• [Task to complete] Search the entries below for the string "coordinates" and give the number of lines that hold it, nothing else.

..........

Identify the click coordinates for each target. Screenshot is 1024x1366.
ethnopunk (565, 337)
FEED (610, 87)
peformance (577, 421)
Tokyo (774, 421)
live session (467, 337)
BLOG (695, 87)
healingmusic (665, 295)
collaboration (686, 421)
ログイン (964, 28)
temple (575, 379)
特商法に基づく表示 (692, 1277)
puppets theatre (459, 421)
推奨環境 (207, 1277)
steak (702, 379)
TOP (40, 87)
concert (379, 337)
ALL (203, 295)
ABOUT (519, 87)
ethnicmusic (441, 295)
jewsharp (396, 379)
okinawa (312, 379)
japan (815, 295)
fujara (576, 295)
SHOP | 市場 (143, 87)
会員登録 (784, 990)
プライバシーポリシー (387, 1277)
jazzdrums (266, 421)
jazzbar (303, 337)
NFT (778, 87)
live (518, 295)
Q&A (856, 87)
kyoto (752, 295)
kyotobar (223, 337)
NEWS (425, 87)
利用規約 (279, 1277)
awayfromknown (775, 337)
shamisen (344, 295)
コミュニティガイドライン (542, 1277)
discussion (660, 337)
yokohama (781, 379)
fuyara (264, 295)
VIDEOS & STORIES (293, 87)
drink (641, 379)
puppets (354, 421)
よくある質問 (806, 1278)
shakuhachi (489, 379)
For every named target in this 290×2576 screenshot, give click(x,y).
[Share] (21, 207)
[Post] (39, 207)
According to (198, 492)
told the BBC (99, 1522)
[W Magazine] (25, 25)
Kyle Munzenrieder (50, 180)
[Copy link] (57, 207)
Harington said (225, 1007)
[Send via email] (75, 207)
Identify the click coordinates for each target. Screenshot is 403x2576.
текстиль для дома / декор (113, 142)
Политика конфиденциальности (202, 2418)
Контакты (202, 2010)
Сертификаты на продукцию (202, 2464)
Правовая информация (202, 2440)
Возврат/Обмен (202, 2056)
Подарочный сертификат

..........

• [Output for this task] 2